An adaptive chaotic league championship algorithm for solving global optimization and engineering design problems

This paper introduces a novel approach to global numerical optimization through the development of an Adaptive Chaotic League Championship Algorithm (AC-LCA). Our methodology enhances the conventional League Championship Algorithm (LCA) by integrating an adaptive chaotic local search mechanism. This integration aims to improve the exploration and exploitation capabilities of the LCA, enabling it to effectively navigate complex search spaces and avoid premature convergence. Abundant experiments have been extensively executed on the well-known CEC2017 benchmark problem sets to validate the performance of AC-LCA. The results demonstrate significant improvements in convergence speed and solution accuracy over traditional LCA and several other state-of-the-art optimization algorithms. Notably, the adaptive chaotic component plays a critical role in fine-tuning the search process, contributing to the robustness and efficiency of the algorithm.

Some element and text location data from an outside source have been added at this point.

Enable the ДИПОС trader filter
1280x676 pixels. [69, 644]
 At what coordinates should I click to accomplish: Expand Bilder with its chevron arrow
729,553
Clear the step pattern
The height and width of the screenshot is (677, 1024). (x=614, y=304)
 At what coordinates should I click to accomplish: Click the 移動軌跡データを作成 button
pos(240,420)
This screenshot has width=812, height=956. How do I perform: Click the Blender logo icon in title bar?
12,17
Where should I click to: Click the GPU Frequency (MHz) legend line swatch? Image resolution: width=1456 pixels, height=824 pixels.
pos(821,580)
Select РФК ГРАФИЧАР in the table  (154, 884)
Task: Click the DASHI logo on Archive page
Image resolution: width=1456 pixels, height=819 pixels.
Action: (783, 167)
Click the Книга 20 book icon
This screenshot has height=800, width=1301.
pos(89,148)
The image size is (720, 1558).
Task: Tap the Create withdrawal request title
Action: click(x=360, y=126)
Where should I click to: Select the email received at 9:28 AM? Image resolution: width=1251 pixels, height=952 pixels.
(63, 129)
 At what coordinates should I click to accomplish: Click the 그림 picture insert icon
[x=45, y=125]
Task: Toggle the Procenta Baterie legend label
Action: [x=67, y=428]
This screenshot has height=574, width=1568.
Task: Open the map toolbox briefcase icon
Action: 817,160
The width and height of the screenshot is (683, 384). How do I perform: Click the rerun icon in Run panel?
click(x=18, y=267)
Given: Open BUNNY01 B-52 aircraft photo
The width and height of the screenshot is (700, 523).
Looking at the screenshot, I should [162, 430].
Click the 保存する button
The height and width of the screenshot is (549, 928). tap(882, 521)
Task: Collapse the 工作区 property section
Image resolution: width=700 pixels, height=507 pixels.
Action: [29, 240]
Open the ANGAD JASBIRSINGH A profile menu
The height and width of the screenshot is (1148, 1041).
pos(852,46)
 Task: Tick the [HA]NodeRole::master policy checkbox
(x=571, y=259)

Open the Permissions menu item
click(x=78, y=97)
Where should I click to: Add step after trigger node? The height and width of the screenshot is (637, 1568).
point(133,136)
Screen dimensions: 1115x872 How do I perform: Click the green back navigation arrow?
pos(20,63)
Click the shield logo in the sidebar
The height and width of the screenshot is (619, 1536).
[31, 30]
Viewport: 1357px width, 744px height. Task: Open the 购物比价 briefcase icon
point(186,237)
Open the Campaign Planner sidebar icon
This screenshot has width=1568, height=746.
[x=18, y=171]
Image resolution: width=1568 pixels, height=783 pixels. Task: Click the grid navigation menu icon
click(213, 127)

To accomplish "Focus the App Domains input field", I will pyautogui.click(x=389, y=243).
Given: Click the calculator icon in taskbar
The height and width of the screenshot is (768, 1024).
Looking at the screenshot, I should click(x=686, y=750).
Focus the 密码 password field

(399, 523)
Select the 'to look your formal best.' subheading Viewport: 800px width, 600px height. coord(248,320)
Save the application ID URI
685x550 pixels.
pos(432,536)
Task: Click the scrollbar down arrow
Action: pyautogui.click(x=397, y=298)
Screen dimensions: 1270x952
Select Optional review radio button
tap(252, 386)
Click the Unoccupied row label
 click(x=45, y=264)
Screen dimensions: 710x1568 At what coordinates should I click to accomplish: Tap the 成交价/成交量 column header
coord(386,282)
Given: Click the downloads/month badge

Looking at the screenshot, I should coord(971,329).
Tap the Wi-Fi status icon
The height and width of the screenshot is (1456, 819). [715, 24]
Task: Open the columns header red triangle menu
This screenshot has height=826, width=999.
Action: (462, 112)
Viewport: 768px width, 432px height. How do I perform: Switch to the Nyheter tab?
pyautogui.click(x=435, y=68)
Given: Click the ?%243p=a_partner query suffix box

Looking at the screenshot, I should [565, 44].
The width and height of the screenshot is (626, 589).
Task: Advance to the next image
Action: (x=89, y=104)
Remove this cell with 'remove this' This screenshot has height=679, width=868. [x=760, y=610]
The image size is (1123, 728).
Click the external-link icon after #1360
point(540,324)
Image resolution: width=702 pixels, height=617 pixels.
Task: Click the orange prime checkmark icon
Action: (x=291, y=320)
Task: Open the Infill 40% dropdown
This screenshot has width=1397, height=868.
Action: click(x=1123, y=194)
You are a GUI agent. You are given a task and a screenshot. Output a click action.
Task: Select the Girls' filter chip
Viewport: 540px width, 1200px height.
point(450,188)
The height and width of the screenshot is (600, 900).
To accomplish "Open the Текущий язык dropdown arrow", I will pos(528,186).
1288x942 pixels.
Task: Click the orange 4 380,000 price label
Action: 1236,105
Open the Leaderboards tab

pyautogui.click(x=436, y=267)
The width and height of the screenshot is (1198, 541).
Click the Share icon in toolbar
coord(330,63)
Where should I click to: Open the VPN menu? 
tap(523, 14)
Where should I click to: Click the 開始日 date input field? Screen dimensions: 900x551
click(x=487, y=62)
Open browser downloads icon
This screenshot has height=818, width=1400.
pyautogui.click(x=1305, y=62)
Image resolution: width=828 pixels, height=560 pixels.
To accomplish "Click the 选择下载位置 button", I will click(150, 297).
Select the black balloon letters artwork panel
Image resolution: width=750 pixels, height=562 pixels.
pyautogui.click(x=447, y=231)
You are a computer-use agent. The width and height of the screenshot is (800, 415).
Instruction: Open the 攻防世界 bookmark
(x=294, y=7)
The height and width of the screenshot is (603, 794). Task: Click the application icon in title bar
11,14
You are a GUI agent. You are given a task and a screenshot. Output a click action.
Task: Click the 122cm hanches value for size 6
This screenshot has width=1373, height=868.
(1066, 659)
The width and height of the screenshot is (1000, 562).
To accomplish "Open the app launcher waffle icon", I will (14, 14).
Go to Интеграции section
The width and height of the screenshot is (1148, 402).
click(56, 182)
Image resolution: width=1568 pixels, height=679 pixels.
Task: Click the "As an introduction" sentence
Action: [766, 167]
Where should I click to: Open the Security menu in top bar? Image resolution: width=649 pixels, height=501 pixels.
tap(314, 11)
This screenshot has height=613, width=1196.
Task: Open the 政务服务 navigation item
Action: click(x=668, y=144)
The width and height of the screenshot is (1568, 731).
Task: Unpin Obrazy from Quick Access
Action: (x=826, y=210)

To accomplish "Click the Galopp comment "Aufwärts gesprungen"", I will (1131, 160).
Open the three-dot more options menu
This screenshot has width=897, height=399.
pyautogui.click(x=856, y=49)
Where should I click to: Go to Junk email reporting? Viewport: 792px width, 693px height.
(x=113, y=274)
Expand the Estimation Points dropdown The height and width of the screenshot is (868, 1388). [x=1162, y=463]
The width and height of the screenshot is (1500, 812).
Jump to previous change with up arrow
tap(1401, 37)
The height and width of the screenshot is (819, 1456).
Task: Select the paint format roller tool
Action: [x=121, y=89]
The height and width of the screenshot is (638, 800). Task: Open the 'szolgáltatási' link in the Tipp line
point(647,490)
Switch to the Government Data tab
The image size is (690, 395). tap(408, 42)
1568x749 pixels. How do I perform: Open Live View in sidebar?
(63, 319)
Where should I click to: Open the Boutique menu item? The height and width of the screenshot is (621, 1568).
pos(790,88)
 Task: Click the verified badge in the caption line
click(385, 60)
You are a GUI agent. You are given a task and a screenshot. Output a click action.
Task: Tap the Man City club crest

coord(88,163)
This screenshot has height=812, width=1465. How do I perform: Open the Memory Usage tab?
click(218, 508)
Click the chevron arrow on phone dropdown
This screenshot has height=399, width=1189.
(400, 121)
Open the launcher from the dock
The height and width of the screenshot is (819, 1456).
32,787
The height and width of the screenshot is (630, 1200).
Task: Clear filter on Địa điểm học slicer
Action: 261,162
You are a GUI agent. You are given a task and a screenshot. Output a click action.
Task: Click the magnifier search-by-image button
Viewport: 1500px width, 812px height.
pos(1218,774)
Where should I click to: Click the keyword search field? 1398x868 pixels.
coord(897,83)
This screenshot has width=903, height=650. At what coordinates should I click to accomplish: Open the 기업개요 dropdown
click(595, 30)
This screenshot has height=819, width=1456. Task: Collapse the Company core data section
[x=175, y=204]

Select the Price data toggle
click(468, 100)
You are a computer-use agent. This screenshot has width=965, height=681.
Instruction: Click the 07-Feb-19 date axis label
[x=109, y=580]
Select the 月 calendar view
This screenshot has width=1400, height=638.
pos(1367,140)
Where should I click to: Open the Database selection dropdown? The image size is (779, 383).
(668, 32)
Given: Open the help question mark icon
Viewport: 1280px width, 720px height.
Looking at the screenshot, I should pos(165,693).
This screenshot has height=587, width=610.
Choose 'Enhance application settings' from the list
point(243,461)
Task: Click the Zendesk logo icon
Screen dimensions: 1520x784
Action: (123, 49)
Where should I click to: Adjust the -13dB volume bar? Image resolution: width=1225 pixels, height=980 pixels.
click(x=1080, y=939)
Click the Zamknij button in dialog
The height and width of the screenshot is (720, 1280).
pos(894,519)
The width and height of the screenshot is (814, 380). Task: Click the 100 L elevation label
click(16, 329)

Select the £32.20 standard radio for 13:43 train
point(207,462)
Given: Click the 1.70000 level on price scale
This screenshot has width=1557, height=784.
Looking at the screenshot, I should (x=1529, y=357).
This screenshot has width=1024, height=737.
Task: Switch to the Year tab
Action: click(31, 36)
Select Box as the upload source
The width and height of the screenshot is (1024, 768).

The paper also investigates the application of AC-LCA to a set of five famous real-life engineering problems, showcasing its practicality and adaptability in diverse optimization scenarios. These applications further underline the algorithm's potential to address a wide range of complex optimization tasks, making it a valuable tool for researchers and practitioners in the field. Overall, the AC-LCA emerges as a promising new approach in global numerical optimization, offering a balance of innovative methodology and practical applicability.